CN's Deux-Montagnes line, was built as part of a major suburban and downtown development plan. The Canadian Northern Railway (absorbed by CN in 1923) needed a terminal in downtown Montréal to be competitive with the Grand Trunk (also later part of CN) and CP. The most direct route downtown available to Canadian Northern was through Mount Royal, the large hill around which Montréal is built.

A 5 kilometre tunnel was therefore built starting in 1912 and opened in 1918. It was financed in part by turning the land on the northwest side of the mountain into a ‘model city’ (modeled after Washington DC), called Mount Royal, centred around its railway station. The tunnel would make Mount Royal an ideal suburb, only about 10 minutes from downtown by train. The downtown development, including a new terminal, was not completed as planned: only a ‘temporary’ terminal was built, which lasted until 1943, when Central Station was opened; and no spectacular development took place in the area of Central Station until Place Ville-Marie in the 1960s. The Deux-Montagnes line is run by electric traction power. Some of the passenger cars include motors so trains can run like rapid transit without locomotives.

From the 1940s to the 1960s the tunnel line was very well used. As many as 77 suburban trains per day were run during the Second World War. 44 trains were run daily until 1967. The areas adjacent to the line, from Mount Royal outward, have become highly urbanized largely because of the presence of this train. This includes neighbourhoods like Cartierville, Roxboro, Pierrefonds and Dollard-Des-Ormeaux, as well as Laval Ouest and my home town, Deux Montagnes.

The municipal planners did nothing to help the trains succeed. Until 1976, it was generally assumed that the trains were a relic of the past and would fade away as their ridership switched to other modes of commuting. The original plans for the metro included a line 3 which would use the Mount Royal tunnel. When Expo ’67 was planned, it became more important to build an Expo line (line 4) under the river to Ile Sainte-Helene. Line 3 was never built. It was decided that an extension to line 2 parallel to Boulevard Décarie would be more useful. The tunnel had lost its importance. CN wanted to close the line in the 1970s and began cutting back on service while at the same time making it more expensive to ride. There was talk of converting the line to a high-speed rail line to the new Mirabel airport. Thank goodness that never went beyond the planning stages, because Mirabel was a white elephant and never became the high capacity international airport that it was originally intended to be (partly due to lack of transit access).
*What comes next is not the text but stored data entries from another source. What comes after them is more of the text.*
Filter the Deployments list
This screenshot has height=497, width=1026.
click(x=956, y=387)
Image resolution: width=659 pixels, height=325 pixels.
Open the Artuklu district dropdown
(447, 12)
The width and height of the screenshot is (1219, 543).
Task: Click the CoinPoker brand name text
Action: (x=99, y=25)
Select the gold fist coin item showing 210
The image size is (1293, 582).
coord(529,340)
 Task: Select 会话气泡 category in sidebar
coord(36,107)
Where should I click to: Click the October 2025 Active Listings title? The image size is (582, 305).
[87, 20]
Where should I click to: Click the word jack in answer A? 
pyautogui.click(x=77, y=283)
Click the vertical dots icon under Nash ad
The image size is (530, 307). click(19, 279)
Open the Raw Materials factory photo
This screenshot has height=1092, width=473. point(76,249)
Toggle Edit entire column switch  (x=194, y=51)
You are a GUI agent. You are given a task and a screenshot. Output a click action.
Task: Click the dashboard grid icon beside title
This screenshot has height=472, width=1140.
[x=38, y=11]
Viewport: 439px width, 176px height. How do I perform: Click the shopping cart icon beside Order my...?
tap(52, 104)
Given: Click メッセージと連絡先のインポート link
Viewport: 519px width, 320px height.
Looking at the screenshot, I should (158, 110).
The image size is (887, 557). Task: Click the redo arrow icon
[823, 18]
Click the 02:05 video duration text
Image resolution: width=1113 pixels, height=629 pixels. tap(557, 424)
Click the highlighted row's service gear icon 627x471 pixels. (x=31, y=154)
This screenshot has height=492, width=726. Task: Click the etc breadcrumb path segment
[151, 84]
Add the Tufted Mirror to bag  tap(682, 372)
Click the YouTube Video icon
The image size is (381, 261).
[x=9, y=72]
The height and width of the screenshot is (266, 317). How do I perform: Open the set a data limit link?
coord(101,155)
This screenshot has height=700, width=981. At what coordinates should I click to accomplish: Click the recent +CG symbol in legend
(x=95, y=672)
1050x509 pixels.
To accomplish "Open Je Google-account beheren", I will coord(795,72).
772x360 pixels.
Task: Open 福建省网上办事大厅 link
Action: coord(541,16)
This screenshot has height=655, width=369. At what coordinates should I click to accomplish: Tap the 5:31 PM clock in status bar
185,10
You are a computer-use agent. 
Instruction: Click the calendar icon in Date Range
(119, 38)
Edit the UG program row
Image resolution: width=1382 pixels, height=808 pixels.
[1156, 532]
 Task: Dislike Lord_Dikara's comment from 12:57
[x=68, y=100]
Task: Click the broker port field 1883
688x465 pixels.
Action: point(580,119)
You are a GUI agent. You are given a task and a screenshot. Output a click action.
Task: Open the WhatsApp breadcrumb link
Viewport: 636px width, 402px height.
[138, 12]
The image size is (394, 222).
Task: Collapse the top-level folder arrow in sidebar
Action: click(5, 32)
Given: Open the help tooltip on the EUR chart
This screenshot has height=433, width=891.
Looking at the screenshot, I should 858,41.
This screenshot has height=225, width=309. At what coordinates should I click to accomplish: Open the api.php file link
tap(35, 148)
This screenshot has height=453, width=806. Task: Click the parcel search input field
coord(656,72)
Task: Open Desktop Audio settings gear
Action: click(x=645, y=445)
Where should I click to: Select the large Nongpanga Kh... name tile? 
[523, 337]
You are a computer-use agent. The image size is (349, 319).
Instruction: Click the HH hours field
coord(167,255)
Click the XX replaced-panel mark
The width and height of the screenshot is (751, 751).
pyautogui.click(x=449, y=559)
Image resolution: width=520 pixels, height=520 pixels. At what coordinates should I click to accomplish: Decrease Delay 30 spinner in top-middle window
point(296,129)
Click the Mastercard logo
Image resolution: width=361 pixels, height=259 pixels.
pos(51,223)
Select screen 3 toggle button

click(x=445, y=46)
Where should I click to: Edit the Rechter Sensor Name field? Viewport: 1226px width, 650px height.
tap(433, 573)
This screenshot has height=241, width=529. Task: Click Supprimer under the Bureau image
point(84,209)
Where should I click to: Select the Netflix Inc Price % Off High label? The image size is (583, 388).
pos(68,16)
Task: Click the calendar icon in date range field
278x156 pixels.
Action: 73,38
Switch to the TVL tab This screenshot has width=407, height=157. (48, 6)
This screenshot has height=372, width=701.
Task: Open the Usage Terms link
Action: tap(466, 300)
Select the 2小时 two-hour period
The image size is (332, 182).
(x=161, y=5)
A further handicap that the trains suffered was their lack of connection with municipal transit systems. It may seem strange, but no effort was made to route buses in front of train stations or to schedule buses to meet trains. Downtown, the walkways between Windsor Station (CP), Central Station (CN) and the Bonaventure Metro station are long and full of turns and stairways. Until 1982, the fare systems of the trains and other modes of transit were completely independent. With infrequent service, aging rolling stock, high fares, and no integration either of fares or with other modes, it is little wonder that the trains suffered.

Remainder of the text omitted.